Work item: The reply should reproduce every line of the data below word for word, minus any images.

(Stored items)
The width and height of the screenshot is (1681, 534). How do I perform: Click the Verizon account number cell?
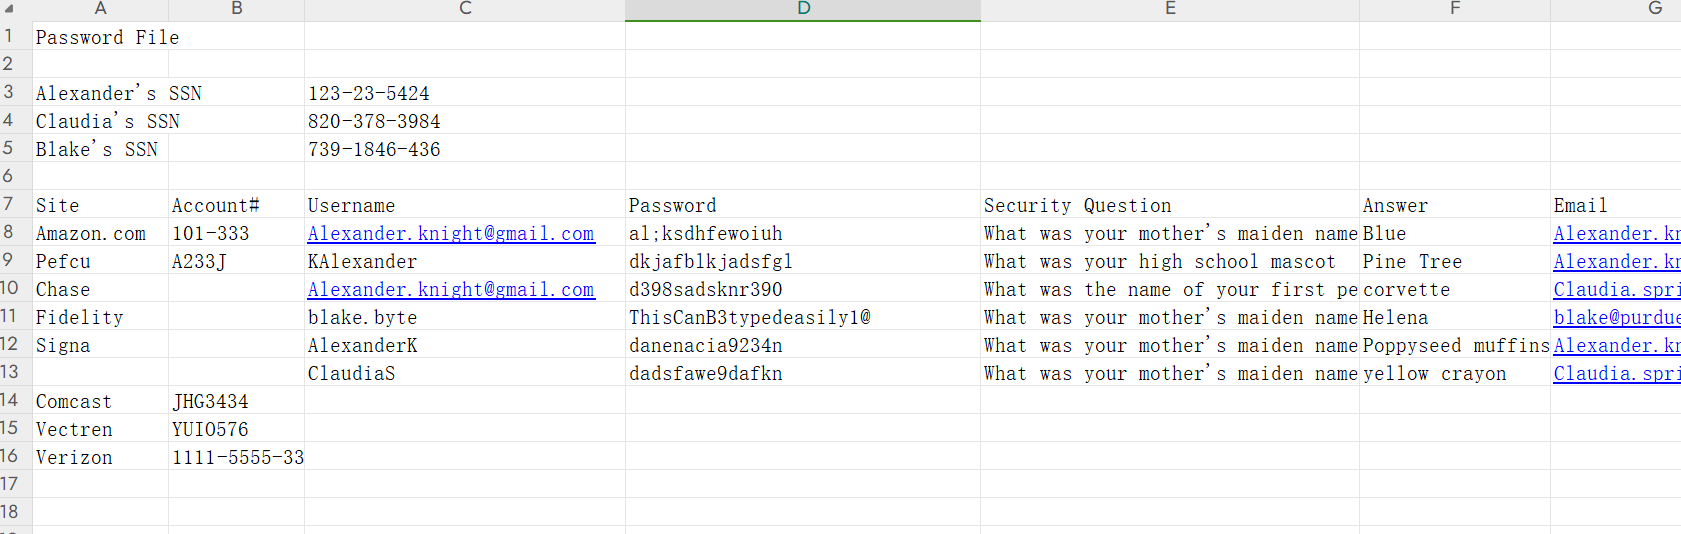pos(237,457)
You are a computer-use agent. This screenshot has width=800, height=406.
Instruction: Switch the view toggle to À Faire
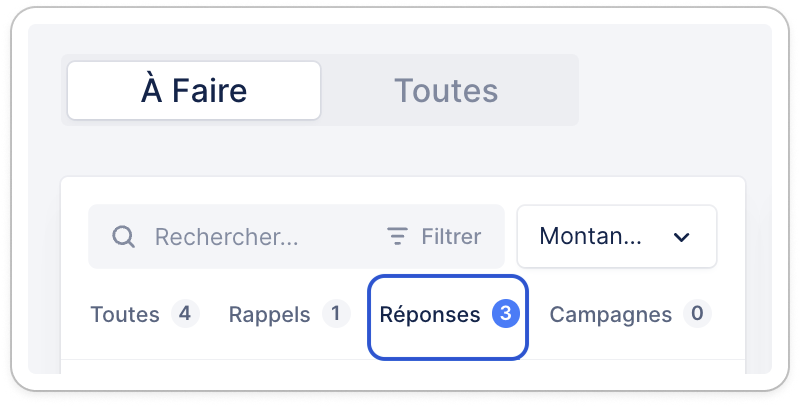click(x=194, y=90)
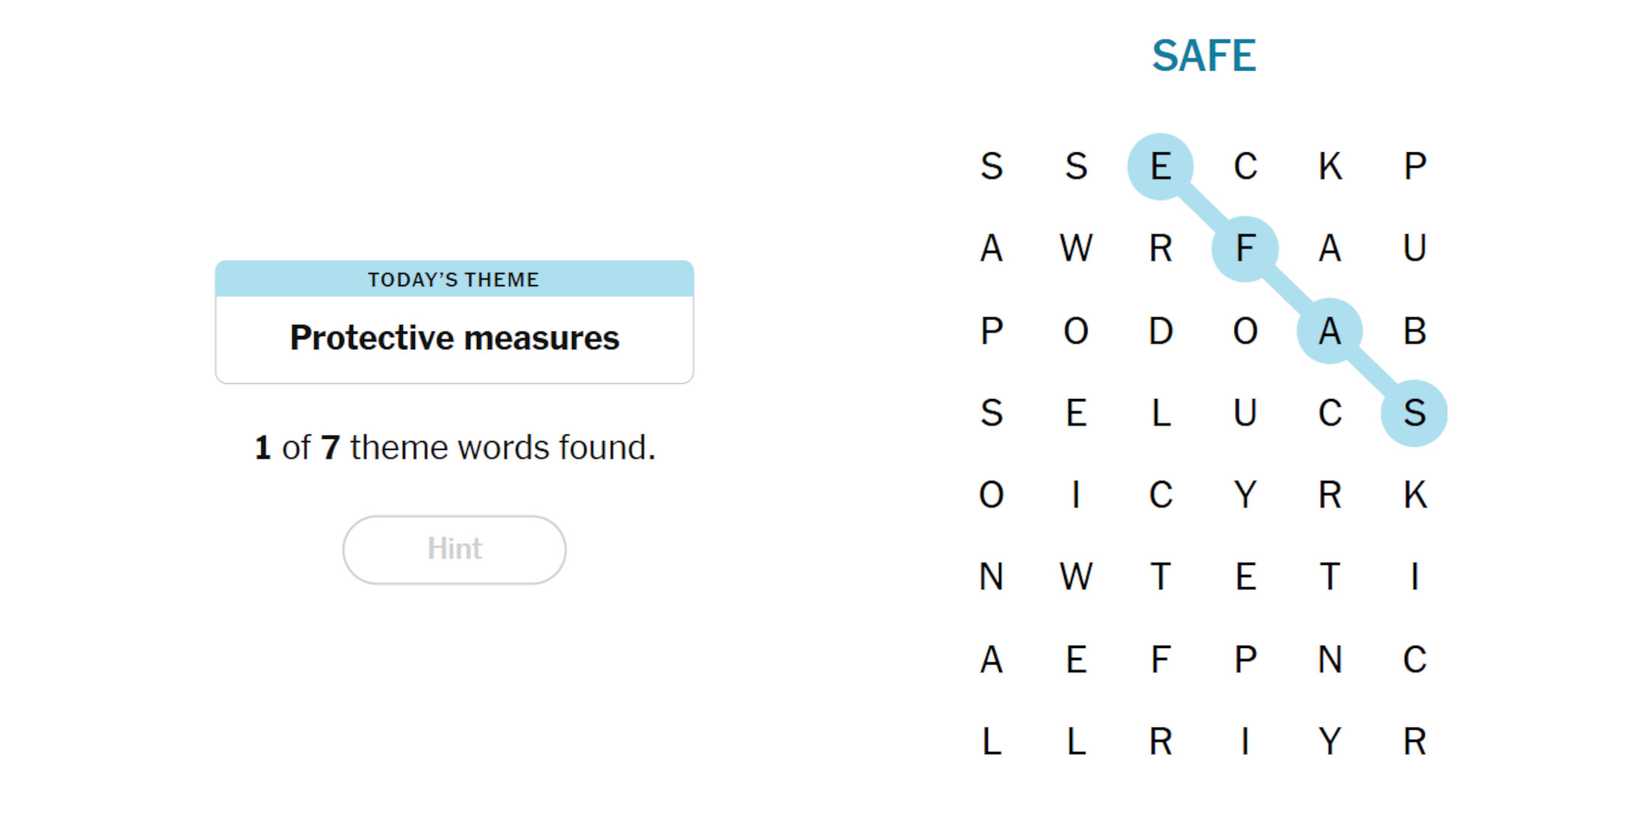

Written response:
The width and height of the screenshot is (1681, 534). How do I perform: Click the Verizon account number cell?
pos(237,457)
You are a computer-use agent. This screenshot has width=800, height=406.
Instruction: Switch the view toggle to À Faire
click(x=194, y=90)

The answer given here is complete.